§ Exercise details: Once you find the line with "NO, THANKS (34, 1327)" in the listing below, please repeat it and every later line exactly, through the last one, without pictures.

***** Task inputs *****

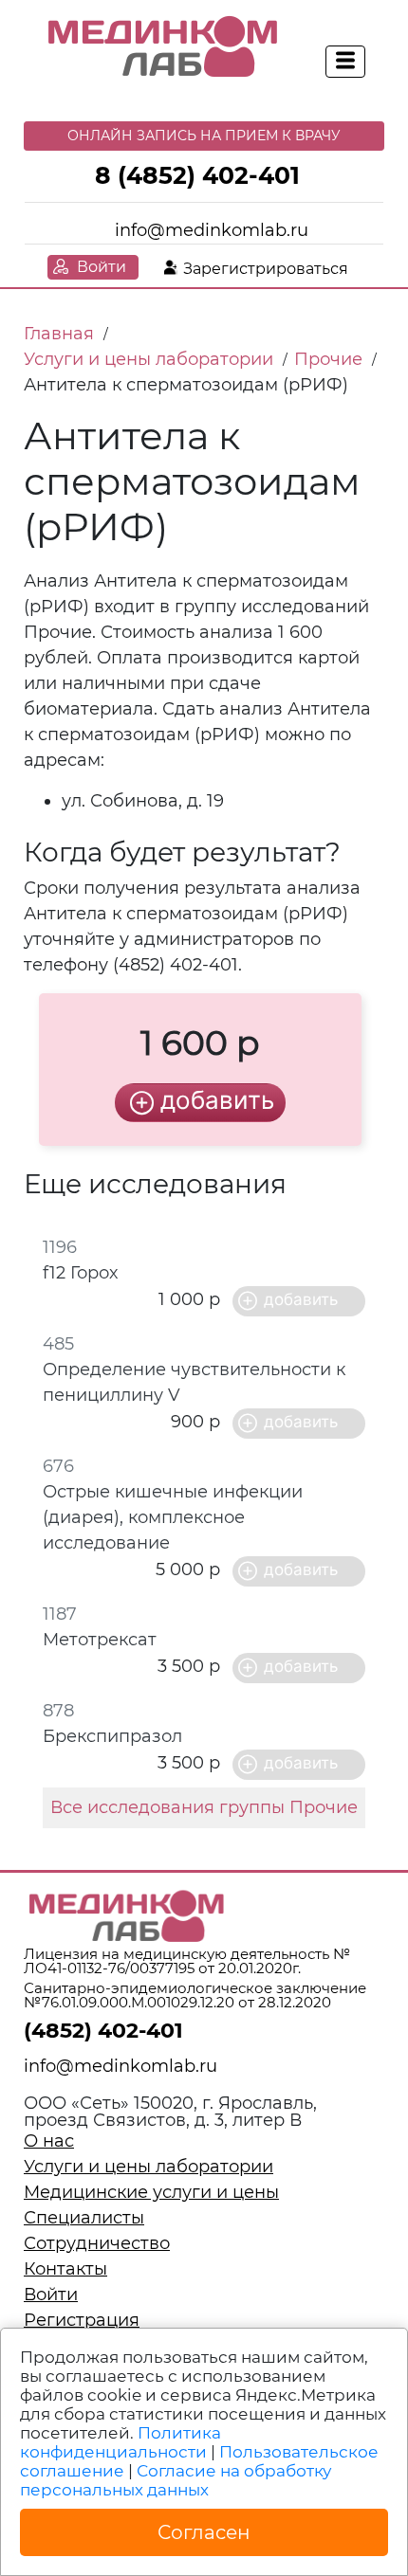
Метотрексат (100, 1639)
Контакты (65, 2269)
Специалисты (84, 2217)
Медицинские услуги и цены (151, 2192)
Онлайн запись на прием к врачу (204, 135)
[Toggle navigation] (345, 61)
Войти (101, 267)
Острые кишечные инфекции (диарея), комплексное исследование (173, 1517)
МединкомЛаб (163, 47)
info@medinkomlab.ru (211, 230)
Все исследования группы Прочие (204, 1807)
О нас (49, 2141)
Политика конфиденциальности (120, 2442)
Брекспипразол (112, 1736)
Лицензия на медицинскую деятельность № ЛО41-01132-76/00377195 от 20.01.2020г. (187, 1961)
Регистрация (81, 2320)
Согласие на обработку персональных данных (175, 2480)
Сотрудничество (97, 2243)
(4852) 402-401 (103, 2030)
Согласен (204, 2532)
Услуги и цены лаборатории (148, 2166)
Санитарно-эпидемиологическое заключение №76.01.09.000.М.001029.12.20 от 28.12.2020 (195, 1995)
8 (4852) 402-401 (197, 175)
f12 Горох (80, 1272)
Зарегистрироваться (265, 269)
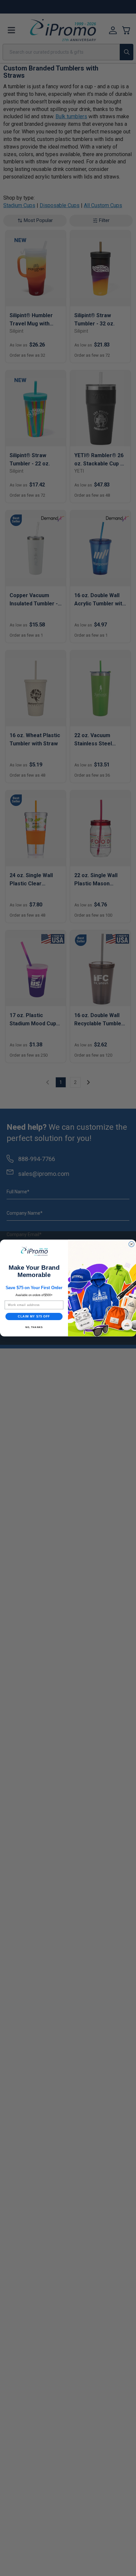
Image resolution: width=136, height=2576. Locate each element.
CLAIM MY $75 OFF (34, 1316)
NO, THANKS (34, 1327)
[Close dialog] (131, 1244)
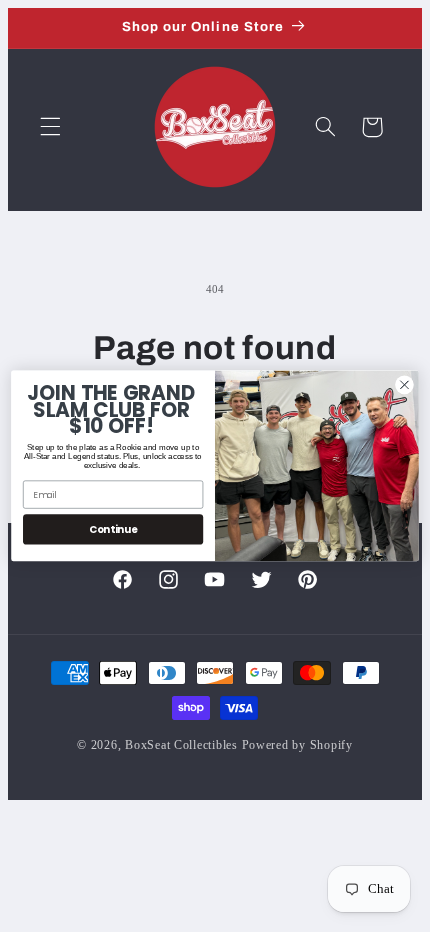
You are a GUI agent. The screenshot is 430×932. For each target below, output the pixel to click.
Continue (113, 529)
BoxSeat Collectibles (181, 745)
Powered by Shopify (297, 745)
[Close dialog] (405, 385)
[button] (50, 127)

*****

§ Task response:
NO, THANKS (34, 1327)
[Close dialog] (131, 1244)
You are a GUI agent. The screenshot is 430×932. For each target below, output the pixel to click.
Continue (113, 529)
BoxSeat Collectibles (181, 745)
Powered by Shopify (297, 745)
[Close dialog] (405, 385)
[button] (50, 127)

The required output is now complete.